Eine Geschichte, die nicht kalt lässt

Extrem laut und unglaublich nah - Jonathan Safran Foer, Henning Ahrens

Inhalt: 

In a vase in a closet, a couple of years after his father died in 9/11, nine-year-old Oskar discovers a key ...
 
So begings a quest that takes Oskar - inventor, letter-writer and amateur detective - across New York's five boroughs and into the jumbled lives of friends, relatives and complete strangers. He gets heavy boots, he gives himself bruises and he inches ever nearer to the heart of a family mystery that stretches back fifty years. But will it take him any closer to, or even further from, his lost father?
(Klappentext)


Meine Meinung:

Dieses Buch stand seit nunmehr dreieinhalb Jahren ungelesen in meinem Regal - seit wir einen Ausschnitt daraus im Englisch-LK gelesen hatten und mich dieser sehr bewegte.
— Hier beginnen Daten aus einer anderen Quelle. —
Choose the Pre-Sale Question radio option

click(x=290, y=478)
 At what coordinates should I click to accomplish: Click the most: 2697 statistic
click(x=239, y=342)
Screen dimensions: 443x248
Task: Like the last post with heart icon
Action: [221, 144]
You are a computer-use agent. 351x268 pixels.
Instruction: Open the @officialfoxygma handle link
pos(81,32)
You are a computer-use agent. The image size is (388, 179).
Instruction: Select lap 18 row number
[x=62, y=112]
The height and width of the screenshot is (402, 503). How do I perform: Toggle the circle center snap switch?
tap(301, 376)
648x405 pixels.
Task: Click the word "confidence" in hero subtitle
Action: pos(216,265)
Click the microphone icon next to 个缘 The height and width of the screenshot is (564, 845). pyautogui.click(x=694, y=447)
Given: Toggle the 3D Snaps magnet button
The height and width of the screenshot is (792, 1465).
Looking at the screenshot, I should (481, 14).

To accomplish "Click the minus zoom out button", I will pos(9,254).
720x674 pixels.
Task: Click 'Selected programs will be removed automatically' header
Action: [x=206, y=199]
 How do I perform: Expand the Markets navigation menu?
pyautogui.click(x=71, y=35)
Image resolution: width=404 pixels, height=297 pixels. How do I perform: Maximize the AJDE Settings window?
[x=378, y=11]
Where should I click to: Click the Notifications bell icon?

Durch Jojos Beitrag zu unserer 30 Days Book Challenge, in dem sie zu Tag 5 dieses Buch vorstellte, habe ich es nun endlich wieder zur Hand genommen und diesmal auch zuende gelesen.
 
Ich kann mich noch genau an das Gefühl erinnern, das ich hatte, als am 11. September 2001 die Nachrichten die Runde machten, dass die Twin-Towers in New York Ziel eines terroristischen Anschlags geworden waren. Ich war zu dem Zeitpunkt 10 Jahre alt und habe natürlich erst einmal nicht begriffen, was genau da passiert war. Doch den Schock, der auch hier bei uns sehr tief saß, habe ich natürlich bemerkt und meine Eltern haben mir dann, so gut es ging, erklärt, was passiert war. Nun stelle man sich vor, wie schlimm diese Nachrichten, die uns hier, so weit vom Anschlagsziel, bewegt haben und noch immer bewegen, für einen kleinen Jungen sein müssen, der dabei seinen Vater verliert.
 

Oskar ist ein, in meinen Augen, ganz wundervoller Charakter. Ein kleiner Junge, der in seinem kurzen Leben schon ein viel zu schlimmes Schicksal erfahren hat. Man merkt in Jonathan Safran Foers wundervoll fesselndem Schreibstil immer wieder den Wechsel zwischen der Leichtigkeit, mit der nur ein Kind die Welt sehen kann und dann wiederum hat man einen richtigen Kloß im Hals, wenn man liest, welche Gedanken er sich schon in seinem zarten Alter macht. Es war eine wundervolle Reise, die man während des Lesens mit Oskar quer durch New York unternimmt, auf der Suche nach einem Schloss, das zu dem Schlüssel passt, den er nach dem Tod seines Vaters in dessen Schrank gefunden hat. Man lernt mit ihm die verschiedensten neuen Leute kennen und macht ganz unterschiedliche Erfahrungen. Besonders gefallen hat mir Oskars Offenheit und Neugier. Wenn er etwas wissen will, fragt er nach. Wenn er etwas auf dem Herzen hat, so spricht er das aus - oft vielleicht auch ohne zunächst darüber nachzudenken.
Allerdings habe ich mich oft auch ein wenig hilflos gefühlt, wenn ich lesen musste, dass es Oskar so schlecht ging - und ich ihm nicht helfen konnte.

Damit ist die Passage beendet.